Machteloos tegen desinformatie?
OPINIE - De Europese Commissie heeft opnieuw van zich doen horen in de strijd tegen desinformatie. Aanleiding is nu de verspreiding van valse berichten over het coronavirus. De verantwoordelijke commissarissen Jourová (Transparantie en Waarden) en Borrell (Buitenlandse Zaken) hebben vorige week nieuwe plannen aangekondigd. Erg concreet zijn ze niet. NOS-correspondent Thomas Spekschoor ziet vooral ‘opgepoetste oude plannen‘. Probleem is dat de EU en de nationale overheden in belangrijke mate afhankelijk zijn van grote particuliere internetbedrijven die niet eenvoudig te sturen zijn.

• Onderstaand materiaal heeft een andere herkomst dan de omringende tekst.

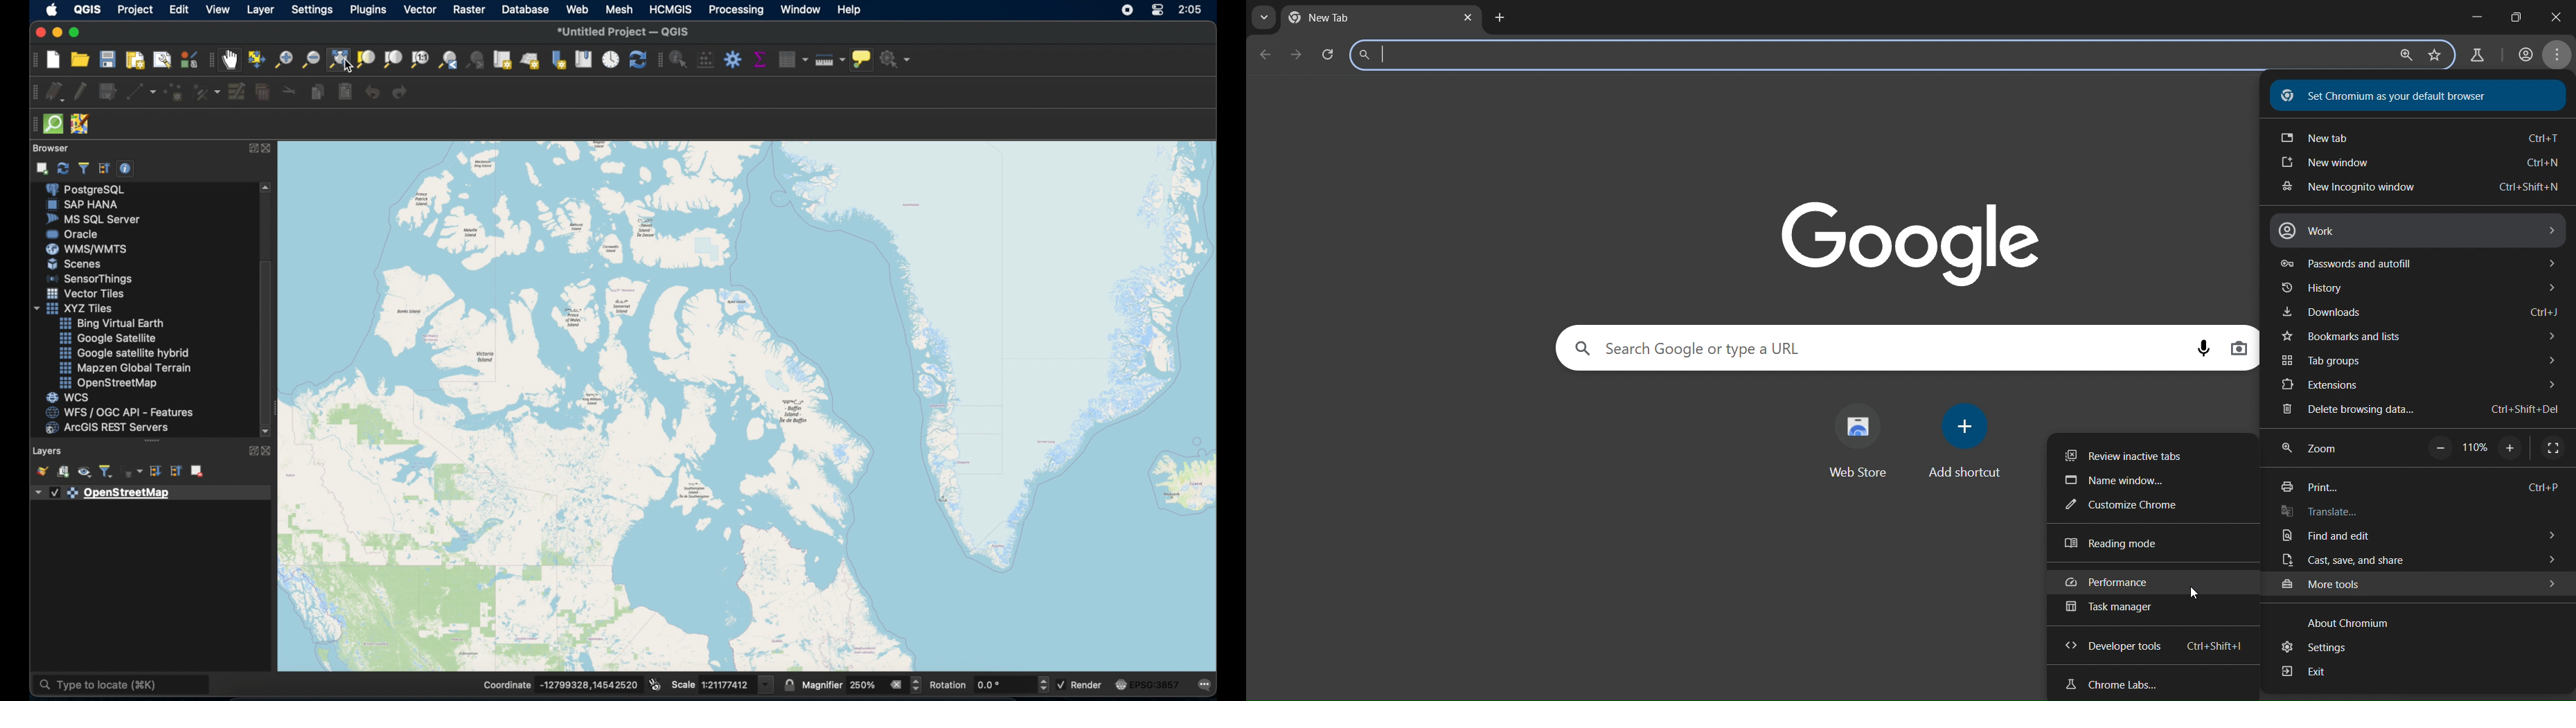  What do you see at coordinates (288, 93) in the screenshot?
I see `cut  features` at bounding box center [288, 93].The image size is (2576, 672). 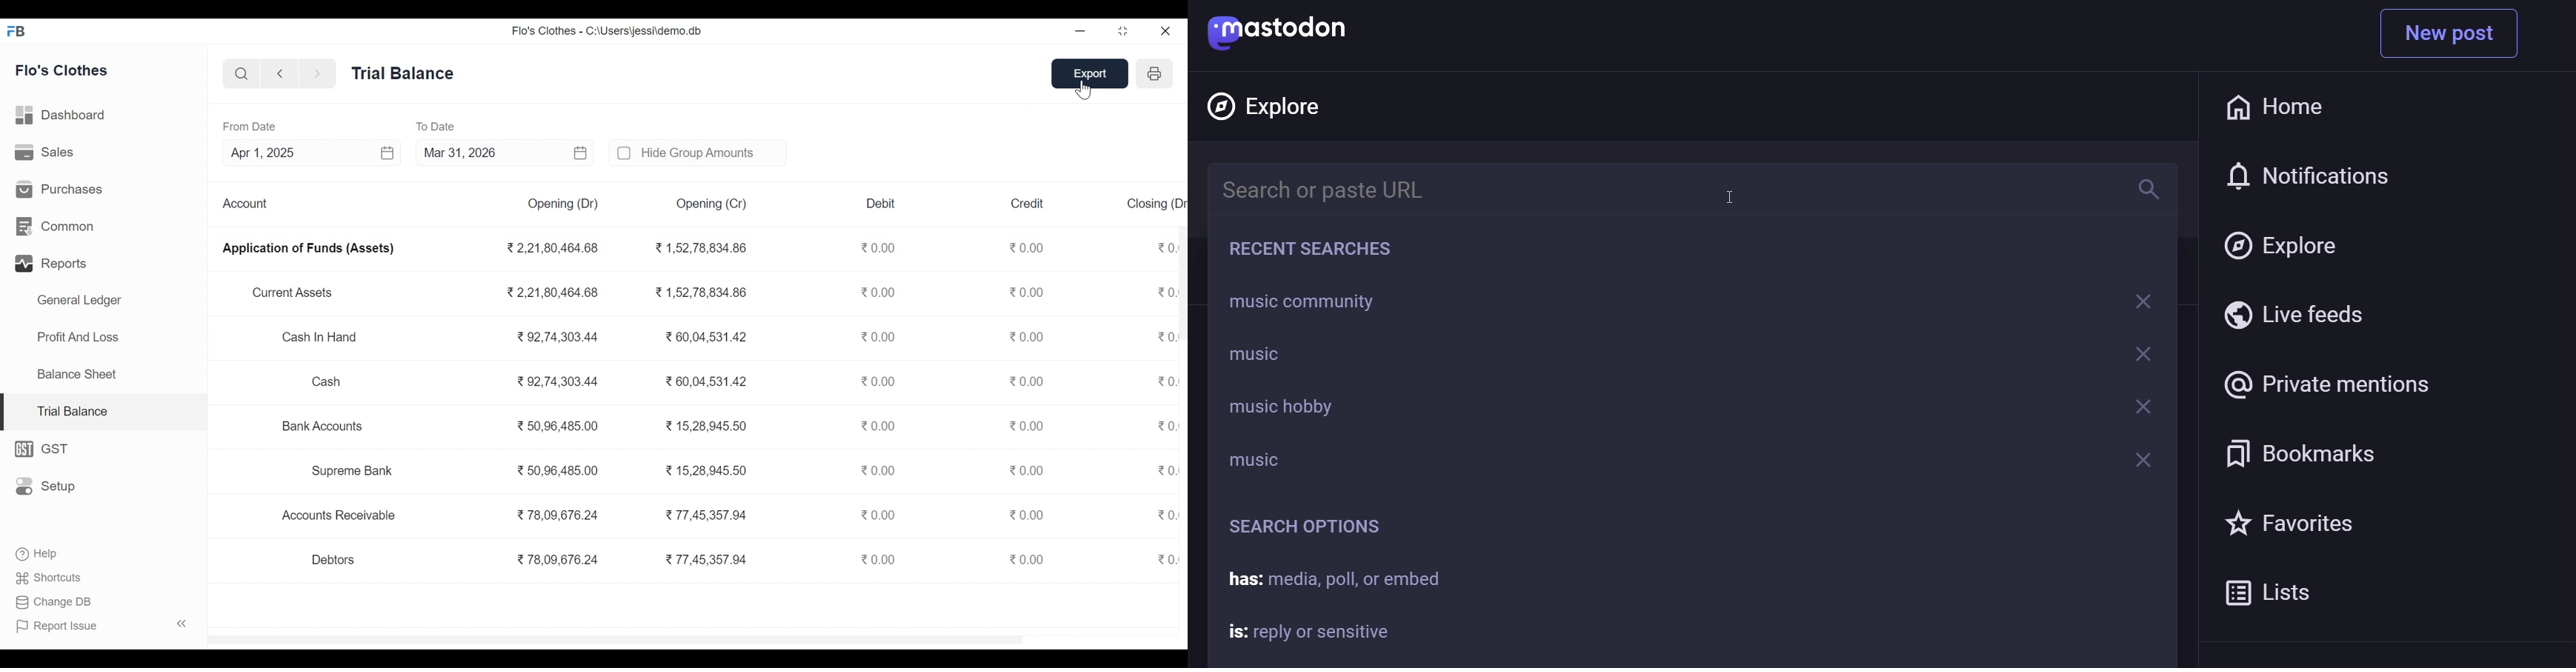 I want to click on GST, so click(x=47, y=449). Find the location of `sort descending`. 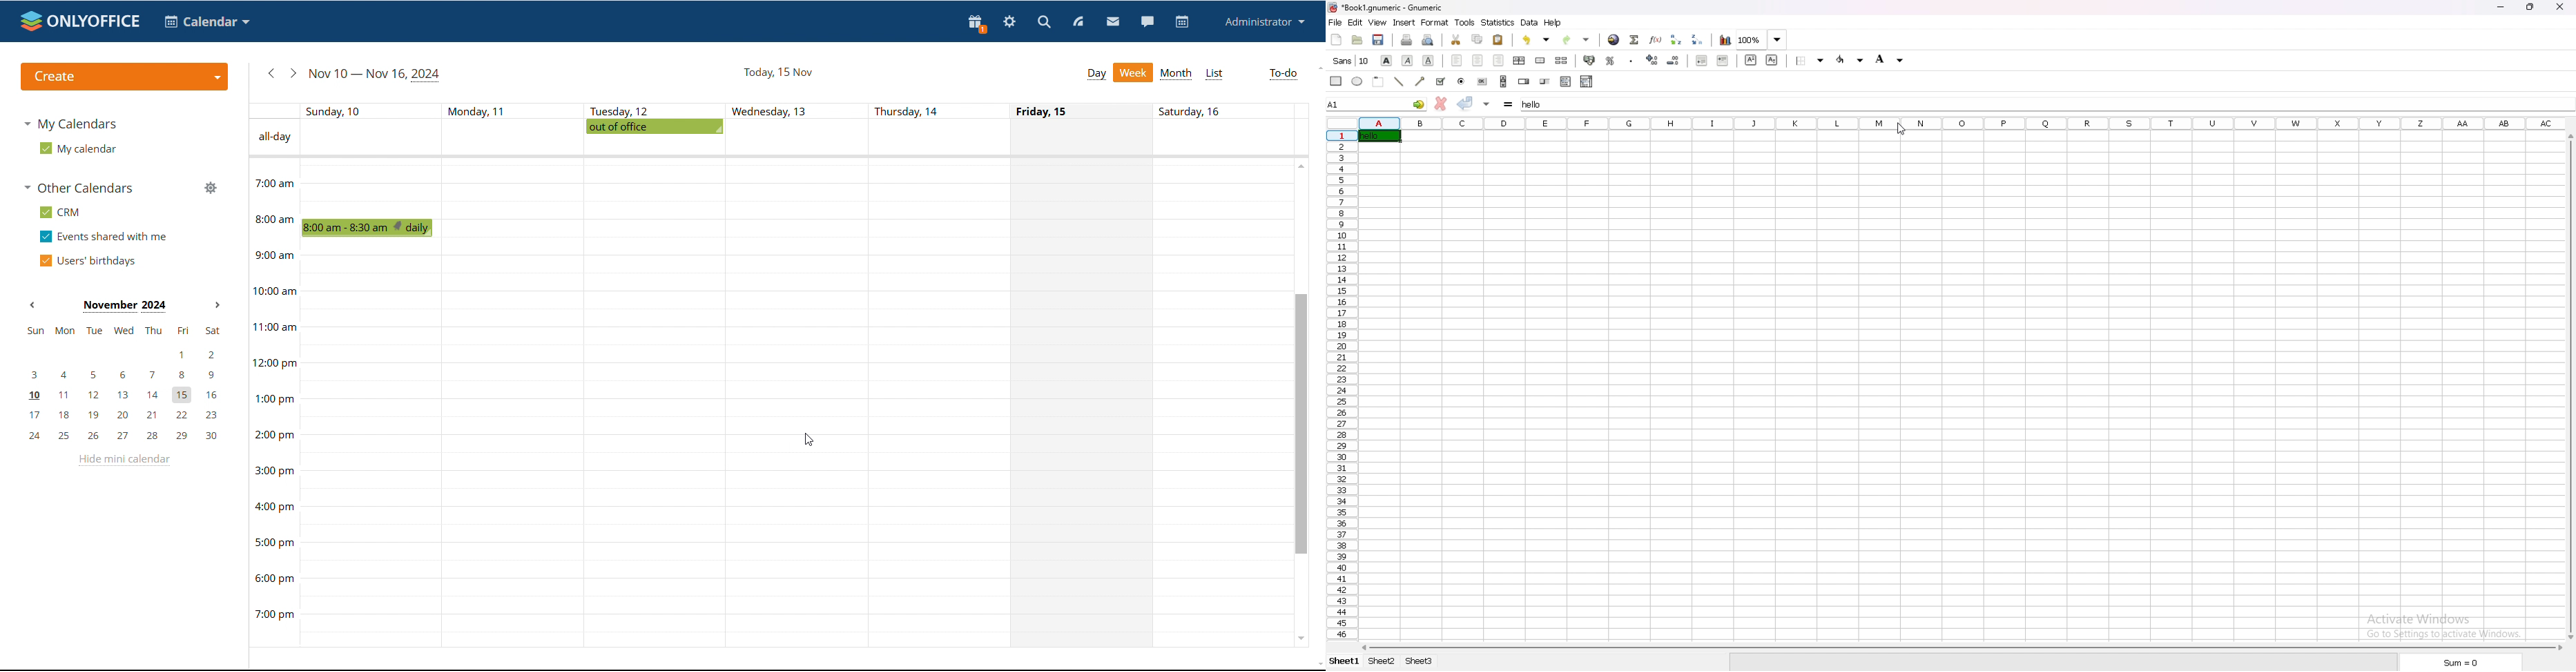

sort descending is located at coordinates (1698, 40).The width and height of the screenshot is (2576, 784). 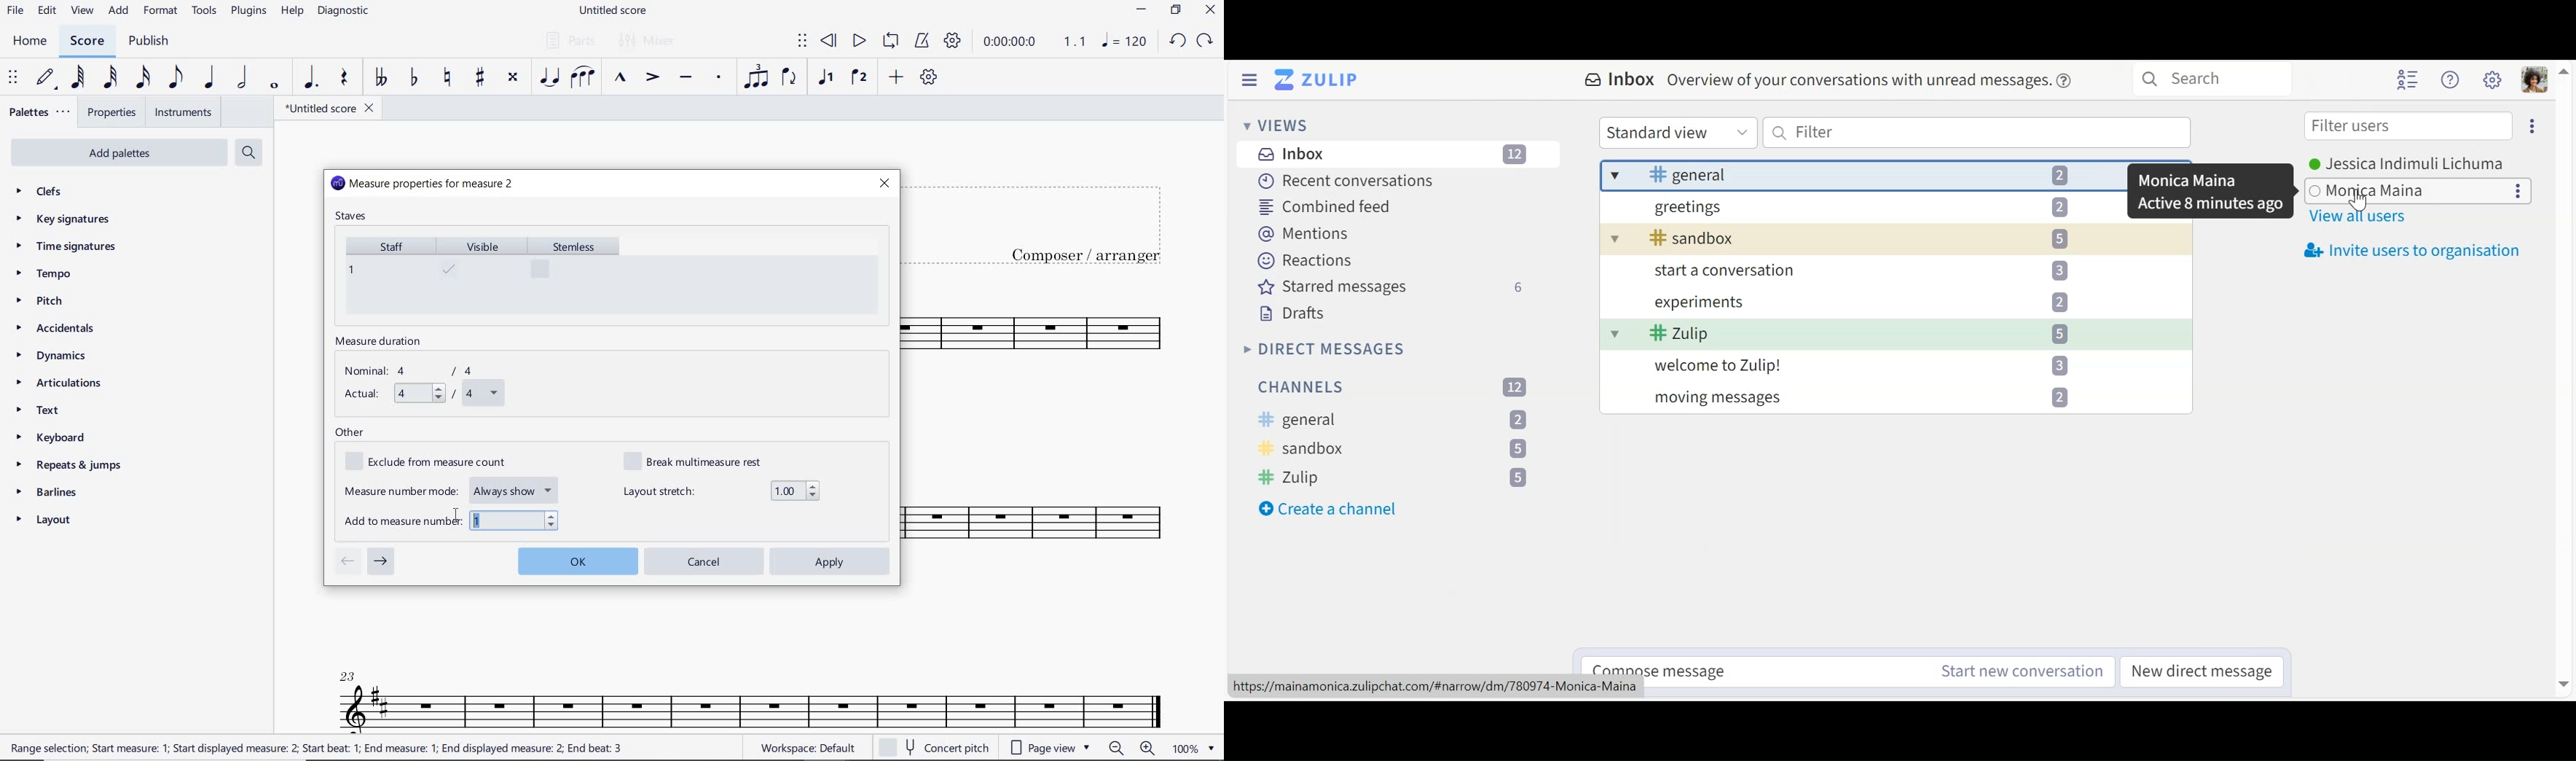 What do you see at coordinates (53, 300) in the screenshot?
I see `PITCH` at bounding box center [53, 300].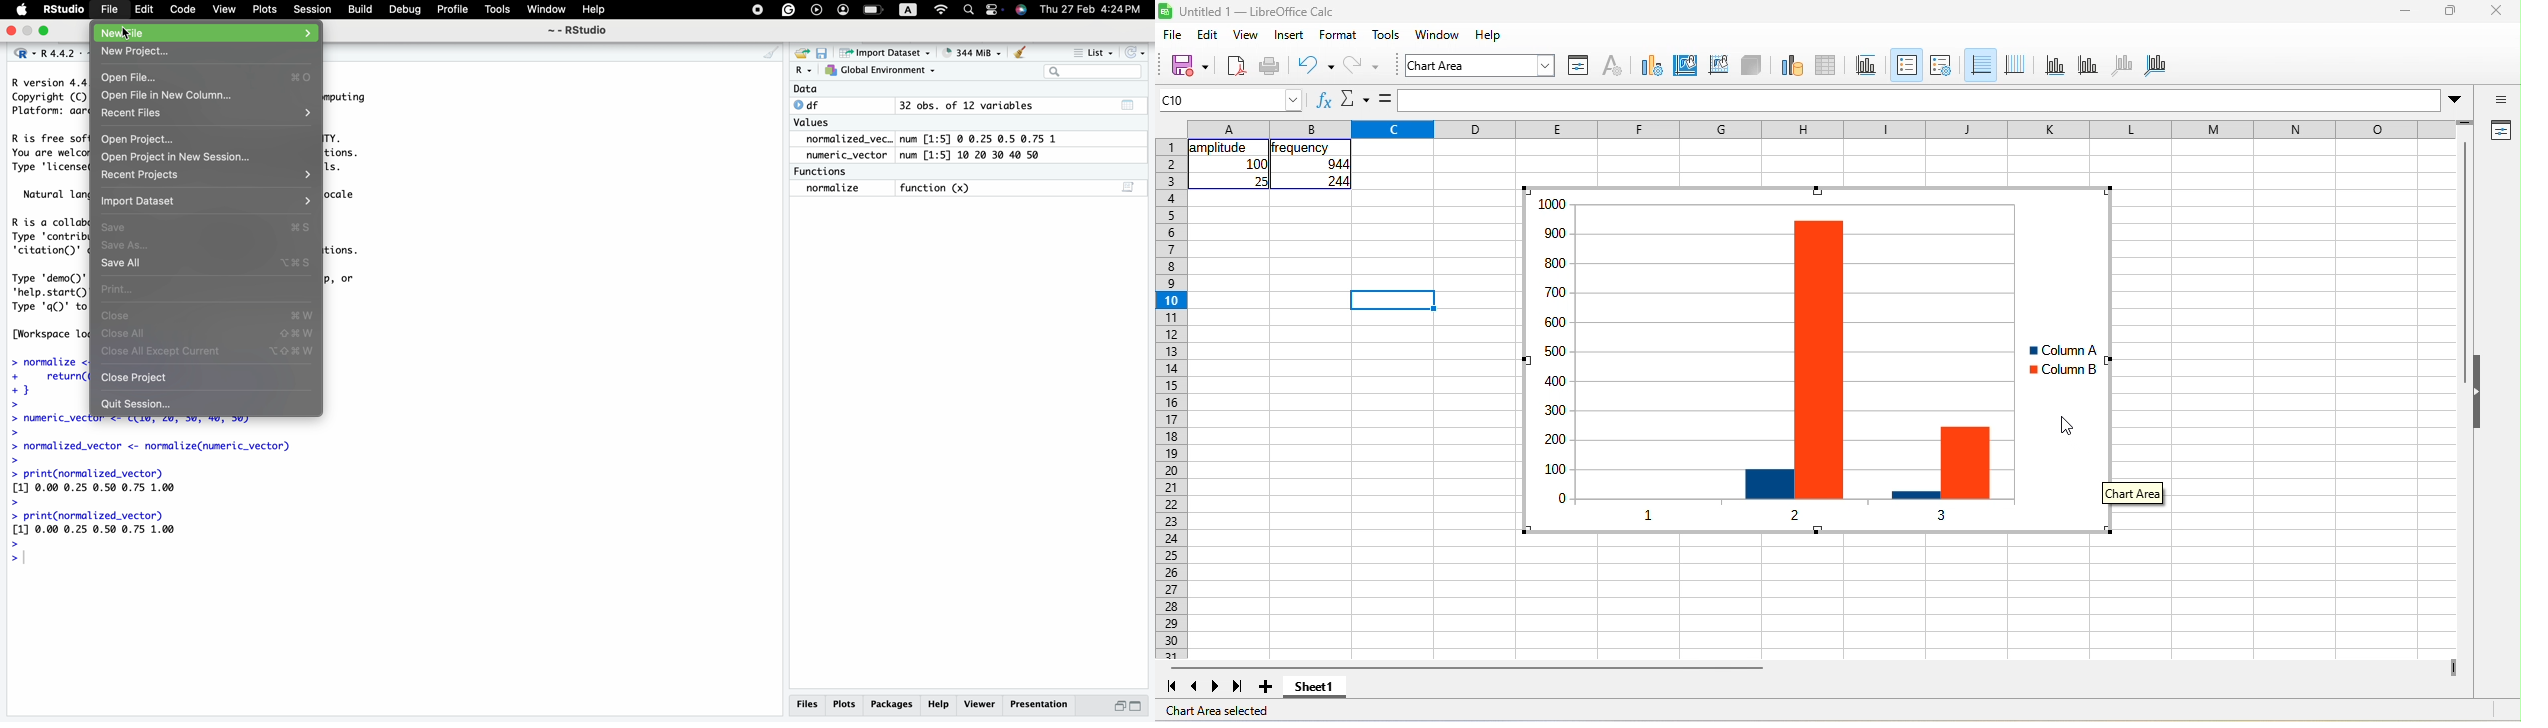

De Commissie heeft met de grootste spelers op dit gebied al eerder een ‘praktijkcode tegen desinformatie‘ afgesproken. Maar de code werkt tot nu toe niet omdat volgens de Europese organisatie van mediawaakhonden, ERGA, niet te controleren is of de platforms genoeg doen. ‘Brussel zou dwingender moeten zijn, de platforms echt onder druk moeten zetten om bijvoorbeeld data te delen en inzicht te geven in algoritmes. Daarmee zouden wetenschappers en journalisten kunnen onderzoeken hoe nepnieuws zich verspreidt.’
IJdele hoop. Google, Facebook en Twitter zullen zich niet zo maar in de kaart laten kijken. Tot nu toe hebben ze geen enkel teken vertoond af te willen stappen van hun status als privaat bedrijf dat alleen op vrijwillige basis samenwerkt met de overheid dan wel burgers waarschuwt voor misleidende informatie. Zoals met het -overigens discutabele– commentaar van Twitter op Trump’s tweets. Zo lang deze techplatforms niet omgevormd worden tot aan regels onderhevige publieke dienstverleners zullen overheid en burgers machteloos moeten toezien dat het informatieverkeer afhankelijk blijft van particuliere belangen.